Hakan Atilla’nın Barış Terkoğlu’na verdiği çarpıcı yanıtların bir kısmı şöyle:
“ABD’ye gönderilişinizin bir kumpas olduğu muhasebesini yaptınız mı” diye açıkça sordum. Cevabı ilginçti:
“Elbette yaptım. İki mesele var. Bir, benim oraya gidişim bono ihracı ile ilgili olduğu için bu süreci piyasa belirliyordu. Bankanın süregelen işiydi. Gidişim de olağandı. Haliyle, bunun ince bir şekilde planlanacağını düşünmüyorum. Ama ikincisi, benim ABD’de olduğumu, birilerinin oradaki irtibatlarına iletmiş olma ihtimali var. Elinizde belge, bilgi var mı derseniz, yok. Ama düşündünüz mü derseniz, evet düşündüm.”

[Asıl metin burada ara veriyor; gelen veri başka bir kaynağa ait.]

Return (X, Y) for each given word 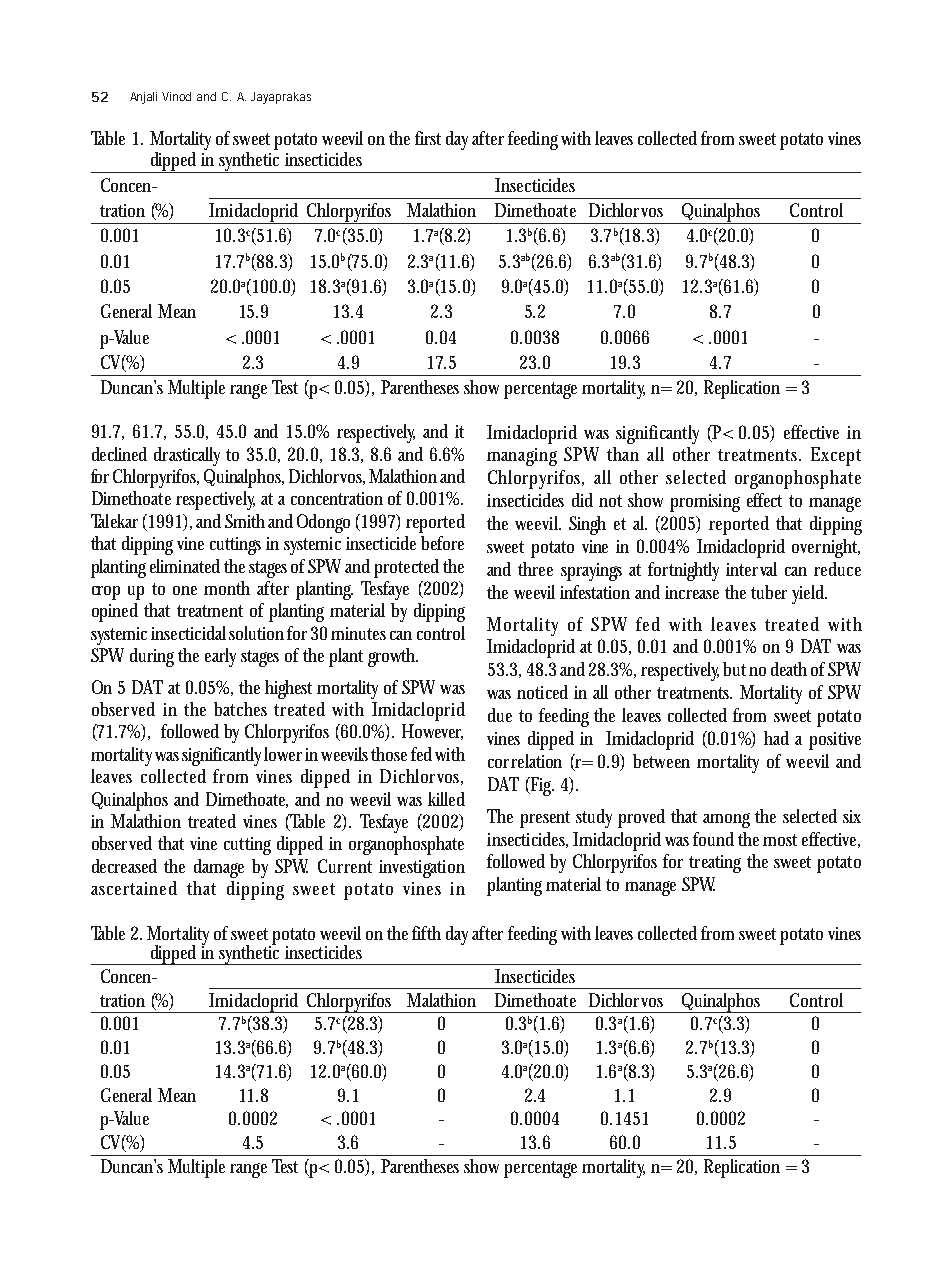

Atilla, ABD’ye girerken değil, dönüşte tutuklanmıştı. Haliyle bu süreç, belki de o ABD’ye girdikten sonra hazırlanmıştı. O da bu düşüncedeydi: “Eğer önceden hazırlık olsa ABD’ye indiğim gibi tutuklanırdım. Orada olduğum öğrenildikten sonra harekete geçildi. Dönüşüme yetiştirdiler. Bana ait olmayan bir ses kaydını gerekçe gösterip tutukladılar. Beni tutukladıktan sonra da gerisini hazırladılar.”